start Entries provided

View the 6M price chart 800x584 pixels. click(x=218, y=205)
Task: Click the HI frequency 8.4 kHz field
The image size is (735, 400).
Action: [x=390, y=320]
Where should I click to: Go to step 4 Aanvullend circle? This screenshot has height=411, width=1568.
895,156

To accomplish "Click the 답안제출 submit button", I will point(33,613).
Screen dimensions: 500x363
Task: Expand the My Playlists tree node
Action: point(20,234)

end Entries provided
start Entries provided

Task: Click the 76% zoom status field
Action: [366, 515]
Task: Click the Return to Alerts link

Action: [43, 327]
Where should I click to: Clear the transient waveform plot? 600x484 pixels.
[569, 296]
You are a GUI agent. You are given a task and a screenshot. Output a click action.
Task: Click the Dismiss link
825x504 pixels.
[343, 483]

end Entries provided

▶ [Written request] Reproduce verbatim the rows from the line containing "Task: Click the HI frequency 8.4 kHz field" through the line containing "Action: point(20,234)".

▶ [Correct result]
Task: Click the HI frequency 8.4 kHz field
The image size is (735, 400).
Action: [x=390, y=320]
Where should I click to: Go to step 4 Aanvullend circle? This screenshot has height=411, width=1568.
895,156

To accomplish "Click the 답안제출 submit button", I will point(33,613).
Screen dimensions: 500x363
Task: Expand the My Playlists tree node
Action: point(20,234)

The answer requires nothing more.